*** Extract to read Section Begins ***
IRA Charitable Donations

If you are over the age of 70.5, you can potentially receive tax benefits from giving qualified charitable distributions from an individual retirement account.

Individual Retirement Accounts and their Required Minimum Distributions

Individual Retirement Accounts (IRAs) provide a tax-advantaged way for individuals to save money over a long period of time to have a steady stream of income during their retirement years.

Beginning at the age of 73, the IRS mandates that owners of IRSs take annual income withdrawals, called Required Minimum Distributions. Failure to take these withdrawals can subject those IRA owners to stiff penalties. There are a handful of reasons that retirement-age individuals may not want to take an RMD, such as having other sufficient sources of income. Additionally, these withdrawals are subject to ordinary income tax, and could push the individuals into a higher tax bracket which could have negative impacts on Social Security payments an Medicare benefits.

Qualified Charitable Distributions

As a registered 501c3 non-profit, Aging True does not pay income taxes on the donations we receive. As a result, distributions to our organization will avoid being taxed as income. A charitable individual retirement account (IRA) rollover is a fantastic option for those 70 1/2 and over, as it allows you to make a direct gift to support our community’s seniors – from $100 to $100,000 annually – without the distribution counting as taxable income.
*** Extract to read Section Ends ***
*** The data Section Begins ***
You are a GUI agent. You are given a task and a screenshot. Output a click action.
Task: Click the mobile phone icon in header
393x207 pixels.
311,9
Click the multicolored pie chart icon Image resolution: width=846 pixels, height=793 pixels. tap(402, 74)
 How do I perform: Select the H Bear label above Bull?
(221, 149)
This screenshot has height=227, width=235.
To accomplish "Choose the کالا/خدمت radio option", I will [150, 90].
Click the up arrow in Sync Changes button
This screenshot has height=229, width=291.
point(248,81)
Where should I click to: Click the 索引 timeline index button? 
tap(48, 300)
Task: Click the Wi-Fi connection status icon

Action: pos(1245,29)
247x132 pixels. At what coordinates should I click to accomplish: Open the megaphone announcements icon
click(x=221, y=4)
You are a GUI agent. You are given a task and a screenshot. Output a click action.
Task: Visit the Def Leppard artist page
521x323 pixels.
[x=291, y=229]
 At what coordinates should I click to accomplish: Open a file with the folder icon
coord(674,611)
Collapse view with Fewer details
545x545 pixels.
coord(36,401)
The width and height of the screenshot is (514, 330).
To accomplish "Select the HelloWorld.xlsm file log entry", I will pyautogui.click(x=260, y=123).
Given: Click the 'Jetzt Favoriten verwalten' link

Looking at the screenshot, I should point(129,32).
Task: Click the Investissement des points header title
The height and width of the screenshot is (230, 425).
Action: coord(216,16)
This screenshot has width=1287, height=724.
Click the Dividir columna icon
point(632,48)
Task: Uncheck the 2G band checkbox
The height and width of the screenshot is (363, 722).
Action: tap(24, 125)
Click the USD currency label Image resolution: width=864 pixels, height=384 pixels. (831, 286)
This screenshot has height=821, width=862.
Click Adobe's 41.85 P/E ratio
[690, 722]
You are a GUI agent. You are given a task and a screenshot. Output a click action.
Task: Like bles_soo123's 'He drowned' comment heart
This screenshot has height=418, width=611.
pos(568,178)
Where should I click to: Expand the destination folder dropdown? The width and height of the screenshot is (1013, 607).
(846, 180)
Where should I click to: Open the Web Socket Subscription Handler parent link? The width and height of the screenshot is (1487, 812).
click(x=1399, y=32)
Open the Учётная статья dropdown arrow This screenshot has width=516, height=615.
*** The data Section Ends ***
> **Task brief**
Rewrite the IRA charitable donations text from "Individual Retirement Accounts and" up to and including "their retirement years.", swapping "steady" for "reliable".

> **Written response**
Individual Retirement Accounts and their Required Minimum Distributions

Individual Retirement Accounts (IRAs) provide a tax-advantaged way for individuals to save money over a long period of time to have a reliable stream of income during their retirement years.